How Will The Media Handle An Israeli Government That Actually Is Right Wing?

It’s rather ironic: the international community is bitterly ramping up its criticism of Benjamin Netanyahu the builder of settlements — Security Council condemnations, European castigations, American criticisms, et al. But Benjamin Netanyahu the non-builder of settlements is hemorrhaging support to the party on his right.
David Horowitz, Netanyahu battered by the Jewish Home-builder, The Times of Israel, 12/20/12

The upcoming Israeli elections next month are likely to not only give Netanayahu a larger coalition, but a more right-wing one as well. Jonathan Tobin writes about this rightward shift and Why Israel Has Shifted to the Right:
This will give residents and supporters of the settlement movement an even louder voice in the next Knesset than their already healthy contingent in the current one. This will be interpreted by some on the left as a sign of Israel’s depravity or indifference to peace. But the reason for it is clear.
Whereas in Israel’s past it could be asserted that the Likud represented Israel’s right-wing constituency, it has, to the shock and dismay of many in the left-wing Israeli media, become the center. That is not because more Israelis are supporters of increasing settlement throughout the West Bank. They are not. Rather it is due to the fact that the Israeli center as well as even many on what we used to call the Israeli left have given up on the Palestinians. They know that neither Fatah in the West Bank nor Hamas in Gaza will ever recognize Israel’s legitimacy no matter where its borders are drawn. So they have abandoned those parties that hold onto the illusion of peace in favor of those with a more realistic vision while those on the right are now embracing parties like Habeyit Hayehudi in order to hold Netanyahu’s feet to the fire and prevent him from making concessions that will neither entice the Palestinians to the negotiating table nor increase its popularity abroad.
One of those who typifies the rightward swing is Naftali Bennett, the new leader of the Jewish Home party. According to David Horowitz, Bennett is outspoken about topics that -- unlike Netanyahu -- he does not have to worry about international backlash:
His party is flatly committed to annexing Area C of the West Bank — the 60 percent of the territory where Israel still maintains full control — and never mind the consequent regional furor, international anger, Palestinian outrage, and likely rupture with Israel’s vital US ally.

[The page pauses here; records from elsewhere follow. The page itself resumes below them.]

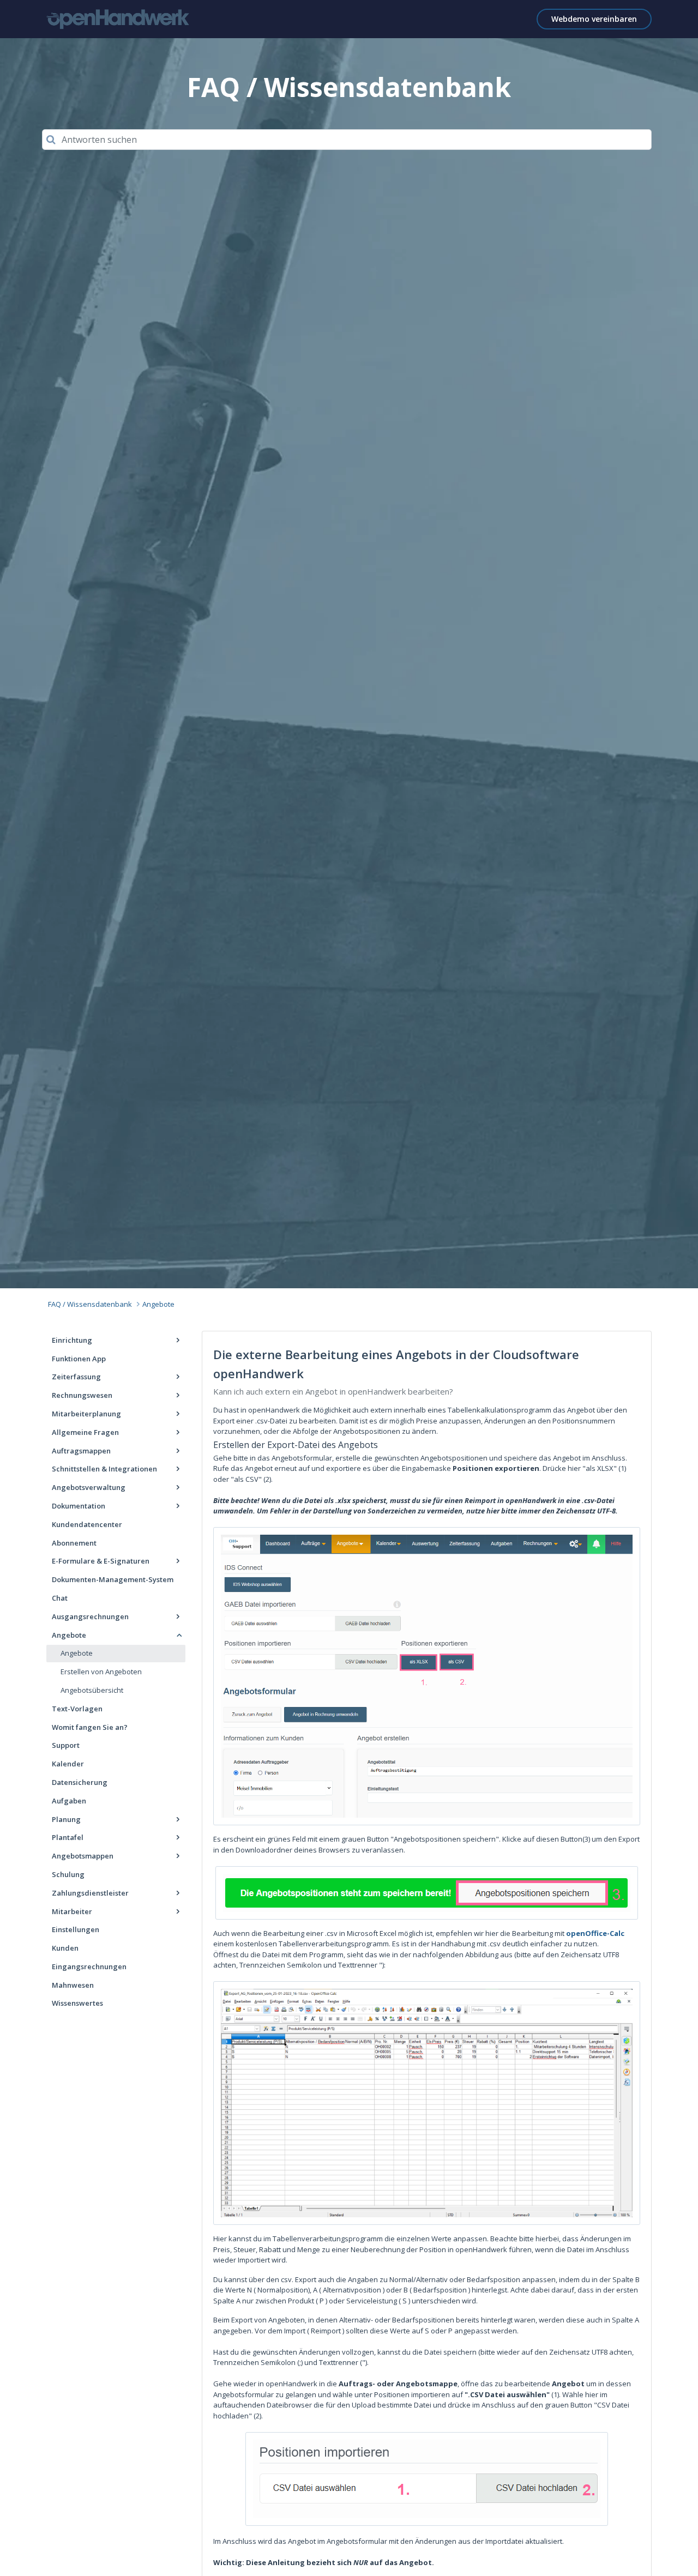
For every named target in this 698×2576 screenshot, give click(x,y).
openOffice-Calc (595, 1933)
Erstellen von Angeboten (101, 1671)
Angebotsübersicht (92, 1690)
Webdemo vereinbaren (594, 19)
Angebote (158, 1304)
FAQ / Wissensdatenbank (90, 1304)
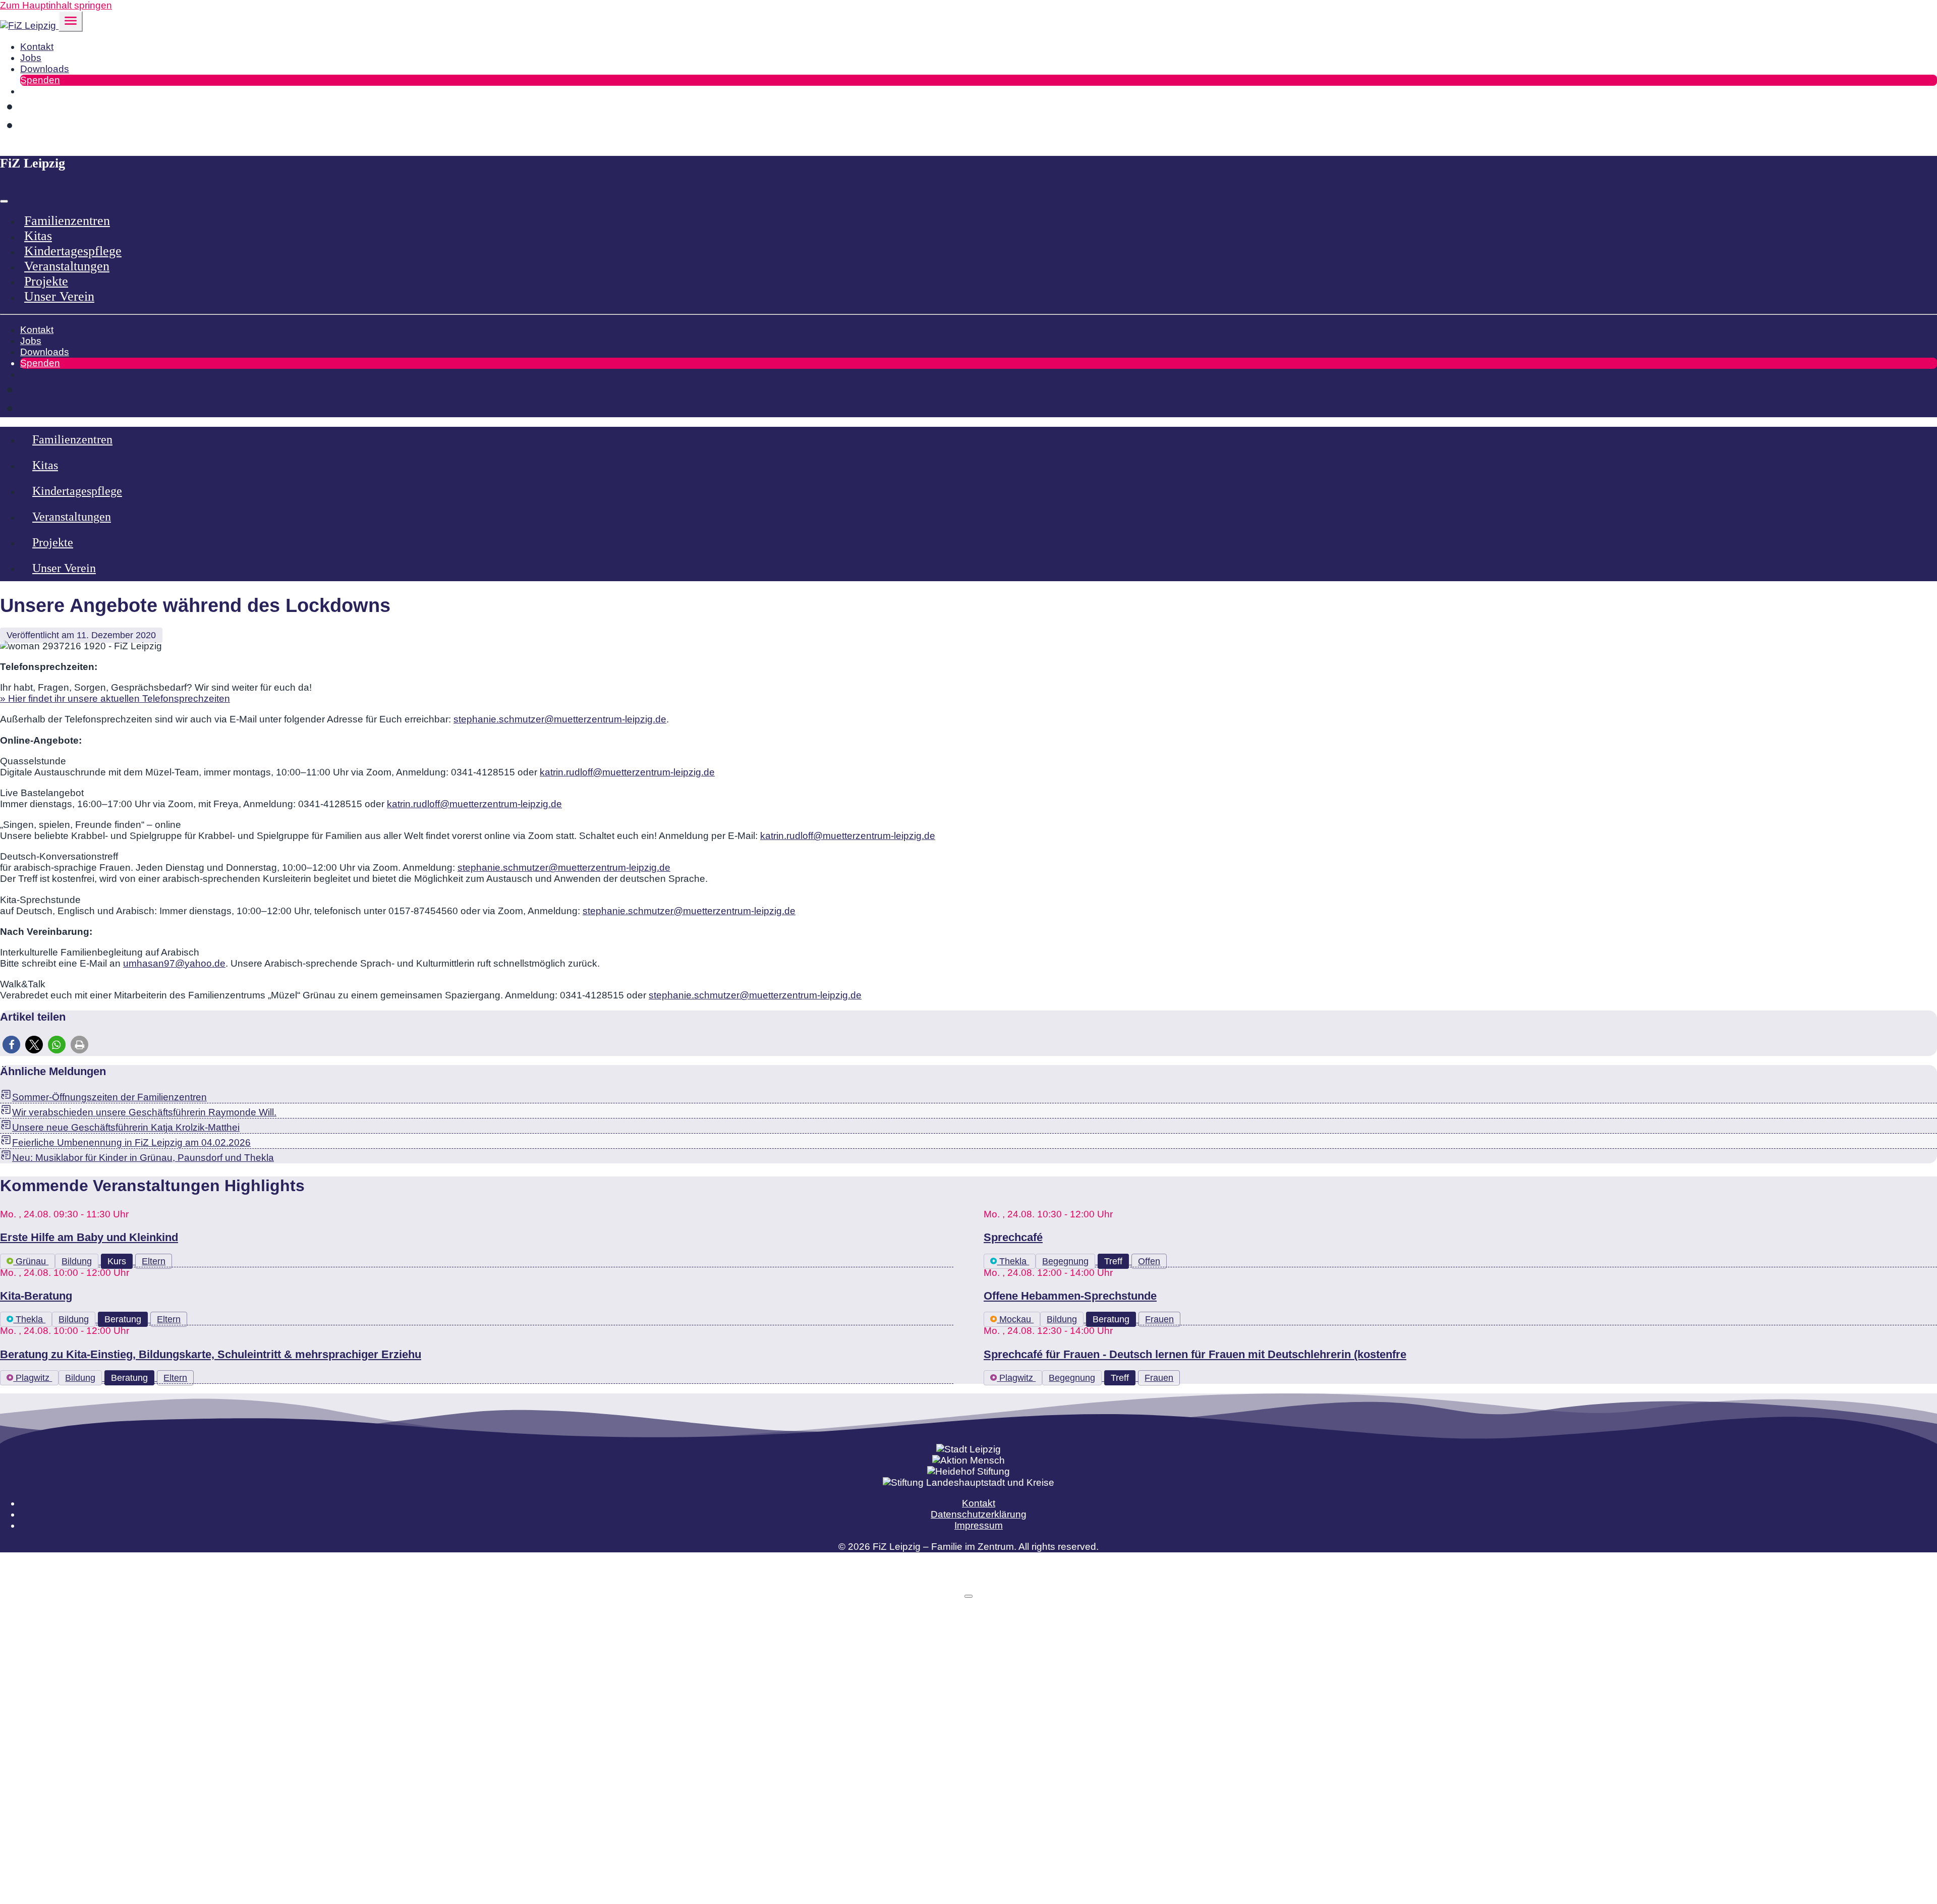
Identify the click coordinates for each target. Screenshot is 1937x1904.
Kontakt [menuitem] (36, 46)
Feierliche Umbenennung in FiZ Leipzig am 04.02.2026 (131, 1142)
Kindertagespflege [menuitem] (73, 251)
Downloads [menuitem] (44, 69)
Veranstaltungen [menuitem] (66, 266)
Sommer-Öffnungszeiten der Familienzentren (109, 1097)
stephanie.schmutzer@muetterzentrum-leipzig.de (559, 719)
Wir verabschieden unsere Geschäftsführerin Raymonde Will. (144, 1112)
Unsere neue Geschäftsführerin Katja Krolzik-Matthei (126, 1127)
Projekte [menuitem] (46, 281)
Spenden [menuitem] (40, 80)
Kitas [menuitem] (38, 236)
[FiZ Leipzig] (29, 25)
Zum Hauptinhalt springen (56, 5)
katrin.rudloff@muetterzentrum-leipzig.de (627, 772)
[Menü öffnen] (71, 21)
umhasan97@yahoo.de (174, 963)
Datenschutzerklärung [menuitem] (979, 1514)
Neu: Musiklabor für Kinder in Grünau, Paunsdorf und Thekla (143, 1157)
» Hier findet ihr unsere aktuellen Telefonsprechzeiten (115, 698)
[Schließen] (968, 1596)
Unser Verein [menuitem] (59, 296)
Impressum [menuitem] (978, 1525)
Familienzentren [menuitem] (67, 220)
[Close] (4, 201)
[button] (11, 1044)
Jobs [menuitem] (30, 57)
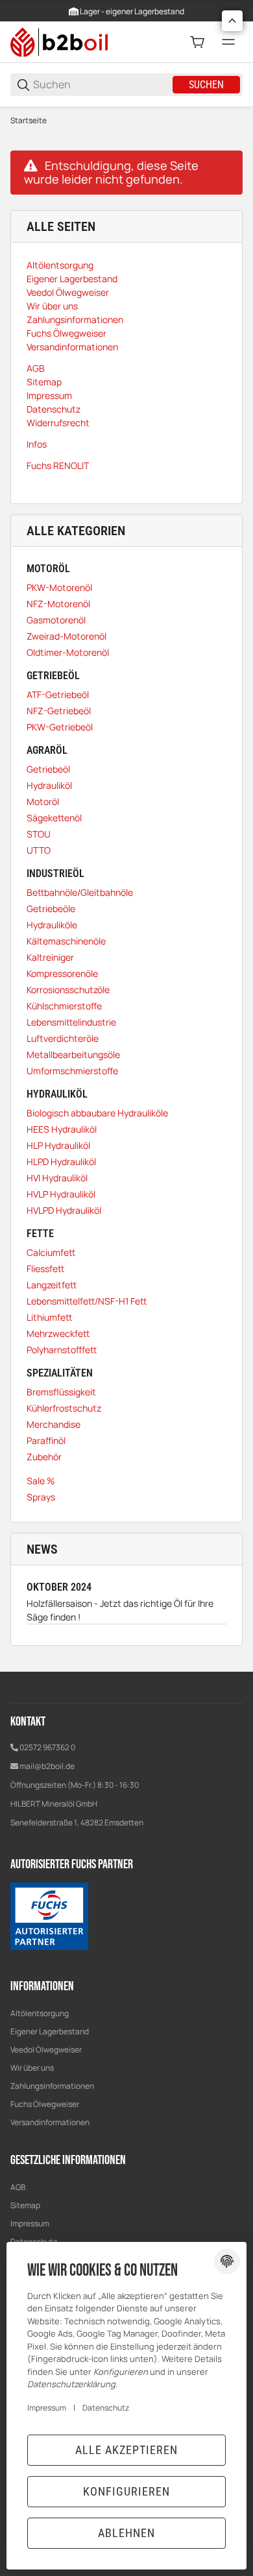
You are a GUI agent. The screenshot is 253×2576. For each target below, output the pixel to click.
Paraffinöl (46, 1440)
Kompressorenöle (62, 973)
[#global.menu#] (228, 42)
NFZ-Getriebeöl (59, 710)
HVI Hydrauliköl (57, 1178)
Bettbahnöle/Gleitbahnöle (80, 892)
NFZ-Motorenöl (58, 603)
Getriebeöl (48, 769)
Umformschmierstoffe (72, 1071)
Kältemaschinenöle (66, 941)
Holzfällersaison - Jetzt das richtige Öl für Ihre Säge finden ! (120, 1610)
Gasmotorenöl (56, 620)
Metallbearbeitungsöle (73, 1054)
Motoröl (43, 801)
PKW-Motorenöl (59, 587)
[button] (232, 20)
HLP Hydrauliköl (58, 1145)
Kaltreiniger (50, 957)
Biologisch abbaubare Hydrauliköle (97, 1113)
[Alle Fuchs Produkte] (49, 1915)
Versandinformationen (50, 2122)
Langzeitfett (52, 1285)
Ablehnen (126, 2533)
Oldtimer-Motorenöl (68, 652)
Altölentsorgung (39, 2013)
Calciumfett (51, 1252)
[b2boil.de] (59, 41)
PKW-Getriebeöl (60, 727)
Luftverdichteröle (63, 1038)
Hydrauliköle (52, 925)
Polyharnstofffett (62, 1349)
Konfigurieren (126, 2491)
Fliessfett (45, 1268)
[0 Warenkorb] (197, 42)
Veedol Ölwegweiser (46, 2049)
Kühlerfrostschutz (64, 1408)
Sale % (41, 1481)
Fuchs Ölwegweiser (44, 2104)
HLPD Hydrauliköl (61, 1161)
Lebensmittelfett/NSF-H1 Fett (87, 1301)
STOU (39, 834)
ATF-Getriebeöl (58, 694)
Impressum (29, 2223)
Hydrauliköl (49, 785)
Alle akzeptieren (126, 2450)
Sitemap (25, 2205)
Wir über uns (32, 2067)
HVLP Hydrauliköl (61, 1194)
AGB (17, 2187)
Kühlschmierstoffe (64, 1006)
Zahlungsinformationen (52, 2085)
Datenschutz (105, 2407)
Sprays (41, 1497)
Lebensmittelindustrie (71, 1022)
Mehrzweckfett (58, 1333)
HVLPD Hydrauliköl (64, 1210)
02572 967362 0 (47, 1747)
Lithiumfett (49, 1317)
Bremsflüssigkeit (61, 1392)
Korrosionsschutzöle (68, 989)
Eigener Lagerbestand (49, 2031)
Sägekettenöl (54, 818)
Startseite (28, 121)
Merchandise (53, 1424)
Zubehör (44, 1457)
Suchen (206, 84)
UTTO (39, 850)
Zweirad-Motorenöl (66, 636)
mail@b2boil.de (47, 1766)
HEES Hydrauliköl (62, 1129)
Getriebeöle (51, 908)
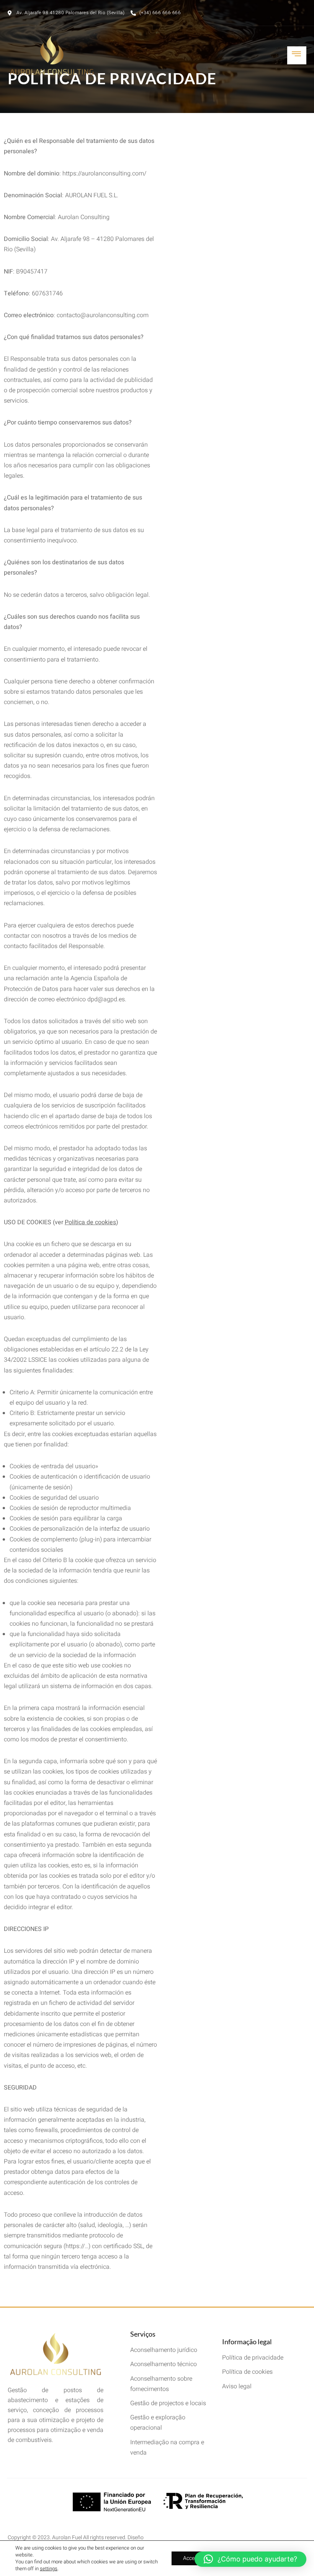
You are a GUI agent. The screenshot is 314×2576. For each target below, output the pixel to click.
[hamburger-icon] (296, 55)
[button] (250, 2559)
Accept (191, 2558)
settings (48, 2568)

Bennett had no hesitation in declaring on Wednesday, “We should say out loud: There will be no Palestinian state.” Those are words Netanyahu simply can’t and won’t utter anymore, and they are sweet music to the ears of the right.
The rest of the world may have fooled itself into believing that Abbas is a moderate who is willing to make peace with Israel, but Israelis themselves may be have finally come to realize that no amount of concessions to the Palestinian Arabs can help bring peace when there is no one to negotiate with.

The question now is whether Netanayahu will move forward with the construction that has been proposed, and where renewed Israeli self-confidence will lead.